In the spring of 1980, WLYV changed call letters and ownership to WAFX when the station was sold to Clarence Moore Broadcasting, which owned beautiful music WCMX at the time and moved the station to 424 Reed Road. The format remained country until 1982.

Spring of 1982, WAFX was purchased by WAJI for a very brief stint and took the call letters WEZR. In the Fall of 1982, WEZR was purchased by Fairfield Broadcasting of Kalamazoo who also owned WKZO-AM-FM. Fairfield owned WEZR for an entire year before purchasing former sister station WCMX and changed the name of that station to WEZV to reflect the same ownership group. Fairfield would own both stations for several years until 1989 when WEZR would return once again to the famous WLYV call letters under new ownership of Christian radio owner/operator Midwest Broadcasting Corporation which moved the studios to 4705 Illinois Road, airing a Christian music and teaching format (Midwest Broadcasting today is Christian Broadcast System Ltd. and is based in Flint, Michigan).
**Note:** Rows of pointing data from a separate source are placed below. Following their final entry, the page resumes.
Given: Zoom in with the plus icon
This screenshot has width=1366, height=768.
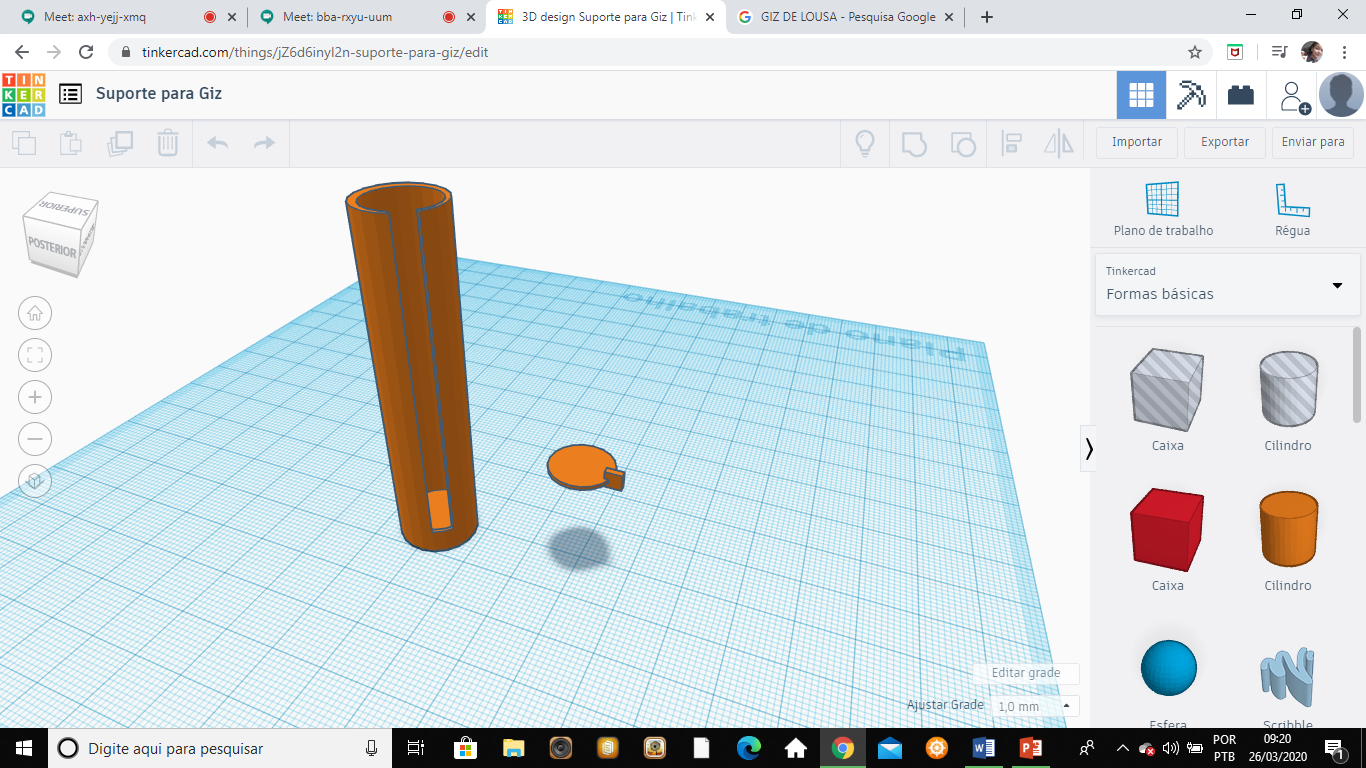Looking at the screenshot, I should coord(35,397).
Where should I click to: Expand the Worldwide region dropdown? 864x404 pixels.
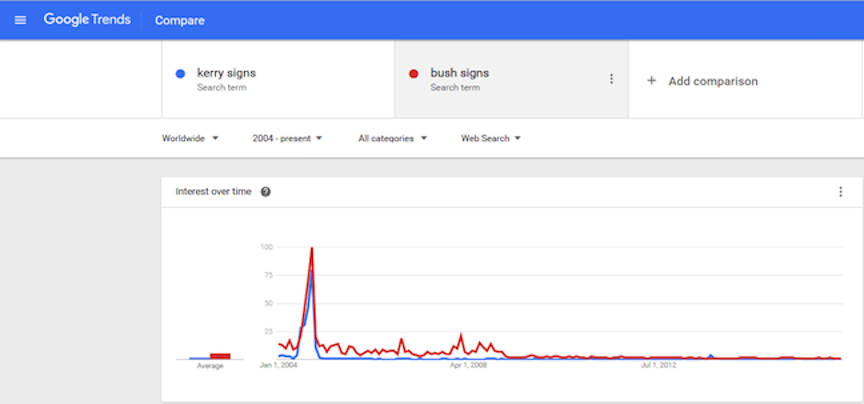pos(190,138)
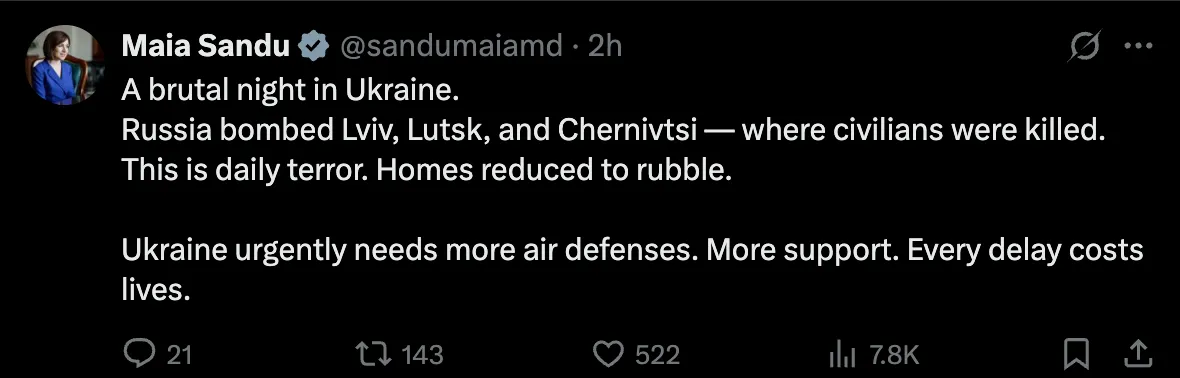Click the sentence mentioning Lviv, Lutsk, and Chernivtsi
1180x378 pixels.
pos(612,130)
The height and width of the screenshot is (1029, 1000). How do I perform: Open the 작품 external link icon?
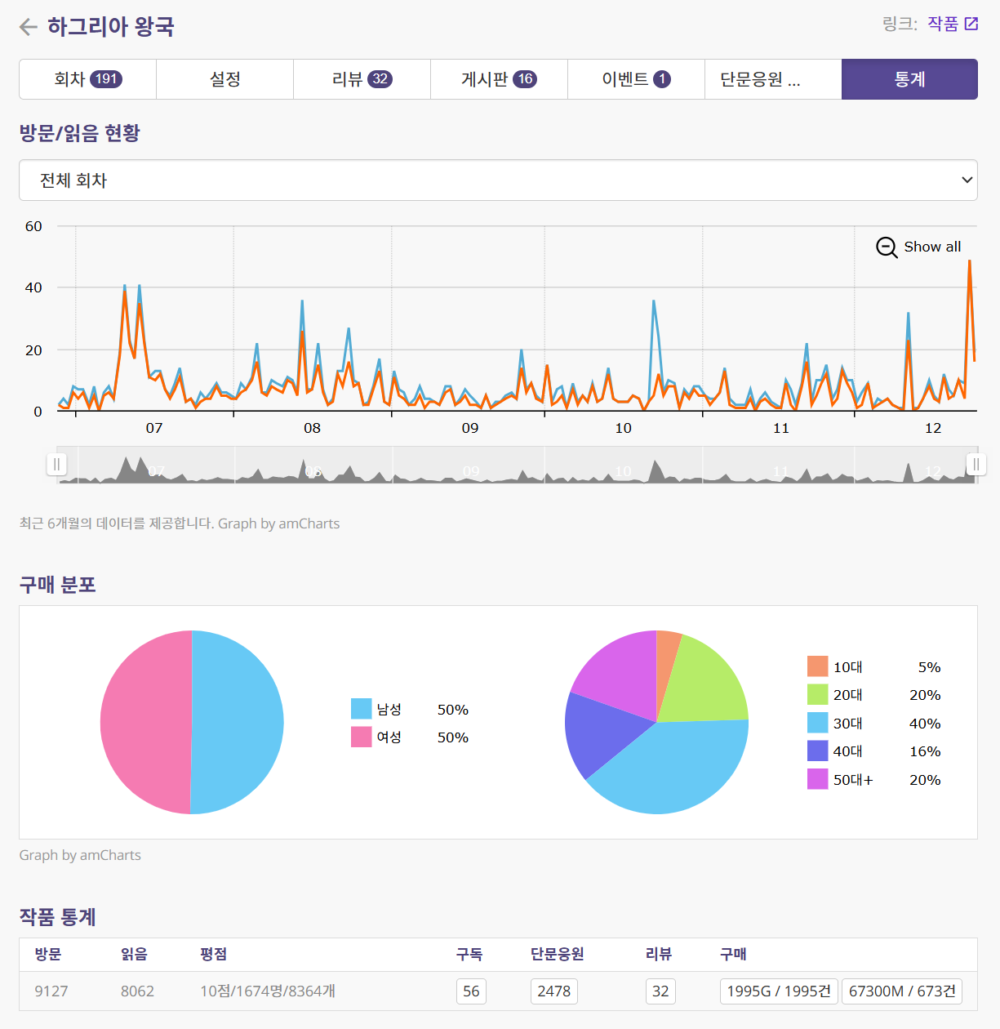click(x=970, y=24)
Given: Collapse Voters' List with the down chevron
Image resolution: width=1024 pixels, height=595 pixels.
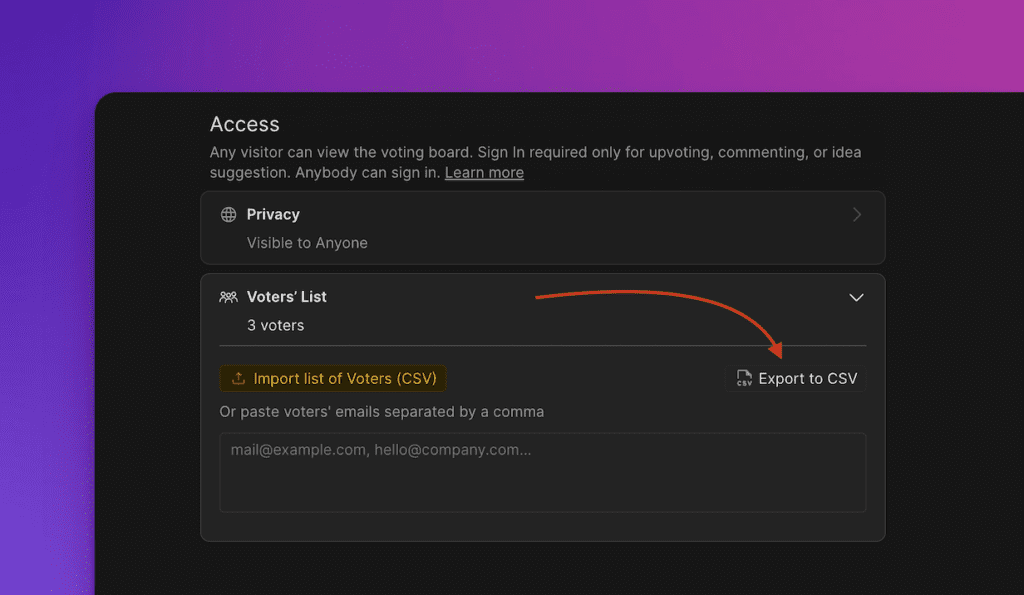Looking at the screenshot, I should click(856, 297).
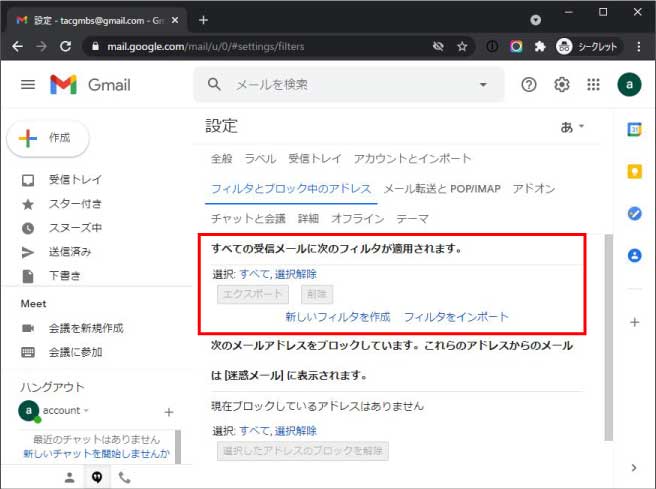Click the support question mark icon
656x489 pixels.
(529, 85)
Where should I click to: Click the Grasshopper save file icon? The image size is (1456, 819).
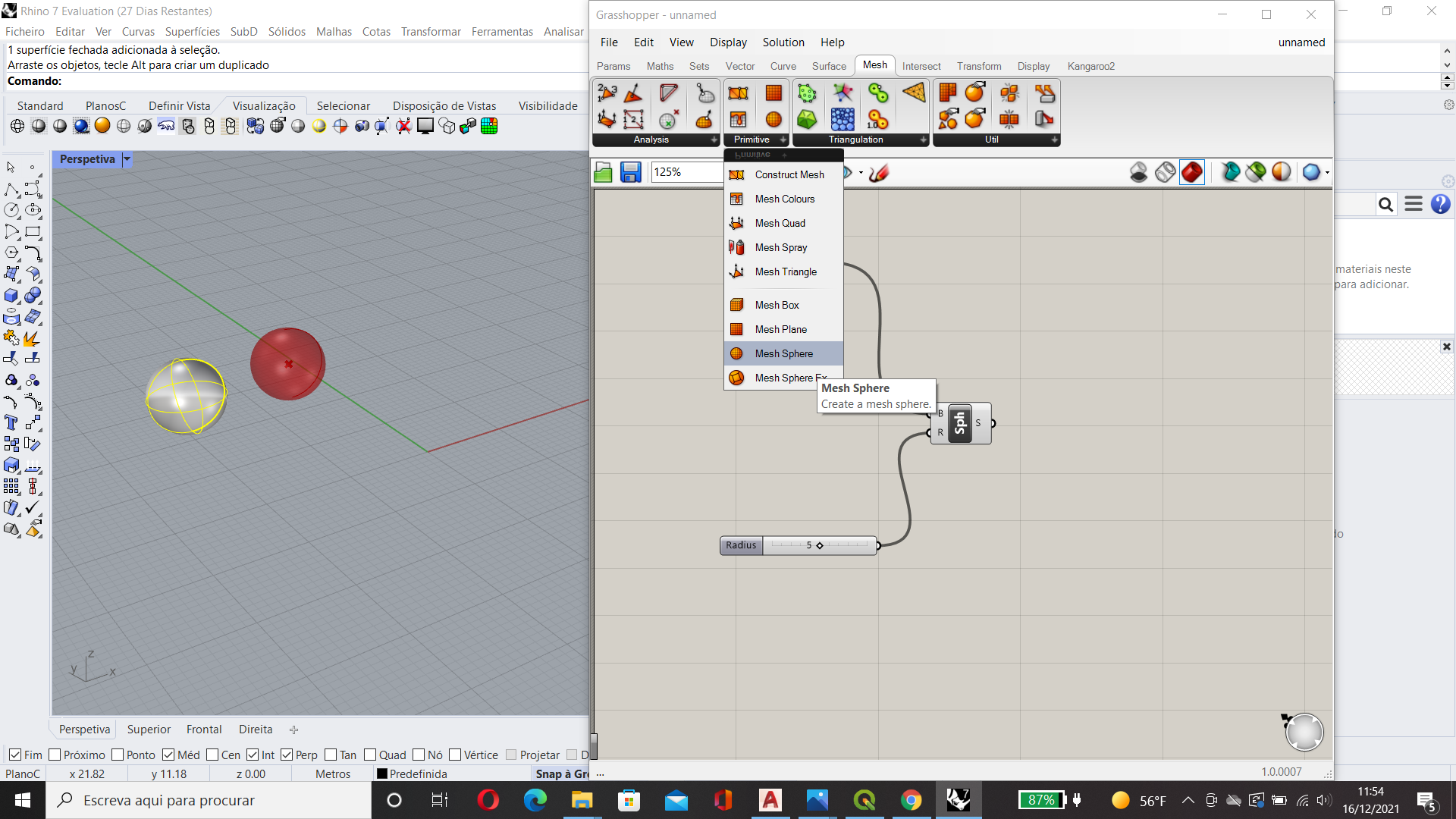630,172
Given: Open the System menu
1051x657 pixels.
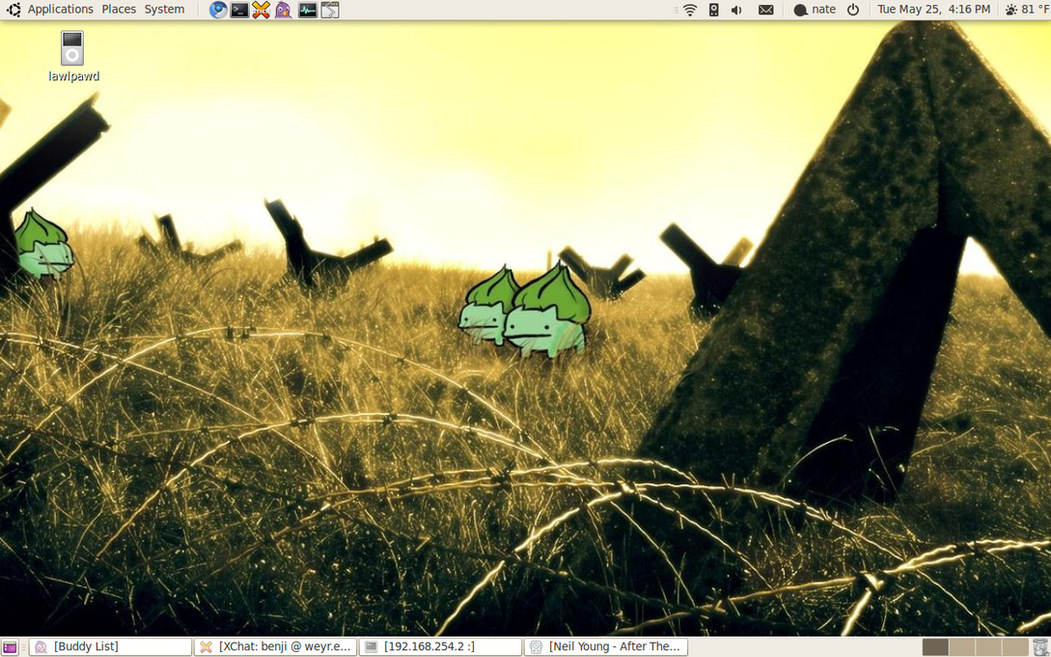Looking at the screenshot, I should click(x=164, y=10).
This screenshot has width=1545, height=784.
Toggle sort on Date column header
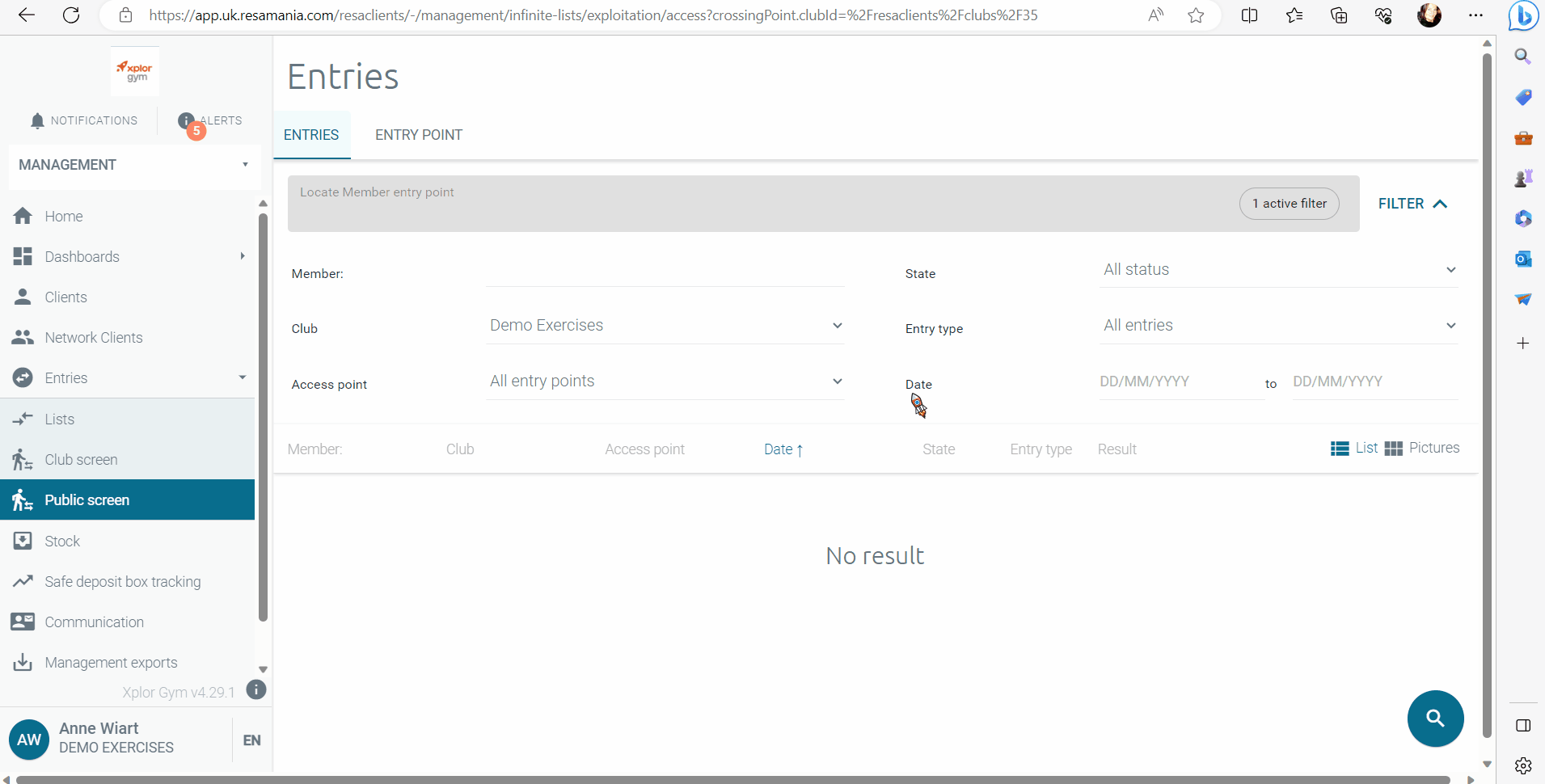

In 2005, WLYV was sold once again to Fort Wayne Catholic Radio Group, which operated a Catholic Talk format at 1450 as "1450 Redeemer Radio". In May 2010, the studios were moved from 4705 Illinois Road to 4618 E State Blvd. citing reasons of space and technology upgrade.

In 2014, WLYV was sold to Adams Radio Group. The Redeemer Radio format moved to 106.3 FM on June 2. WLYV simulcast 106.3 until the 4th of July, when 1450 began stunting with patriotic songs and sound clips to honor the holiday, before debuting a Talk radio format as "Intelligent Talk, AM 1450 The Patriot" on July 6 at Noon.

On March 10, 2016, the 50th anniversary of the rebrand as WLYV, 1450 flipped to oldies, utilizing Westwood One's Good Time Oldies network, as "14-5-Oh WLYV".

Effective July 15, 2019, Adams Radio Group sold WLYV and translator W282CH to Brian Walsh, at a purchase price of $200,000.

On July 29, 2019, WLYV switched to a simulcast of oldies-formatted WIOE 101.1 FM South Whitley, branded as "Oldies 101.1 & 104.3 WIOE". WIOE changed its call sign to WIOE-FM on July 30, 2019, freeing up the WIOE call sign to be assumed by WLYV on August 6, 2019.

After receiving FCC approval in May, WIOE began testing digital only transmissions using the HD Radio MA3 mode. These tests were discontinued on September 11, 2020, due to listener complaints.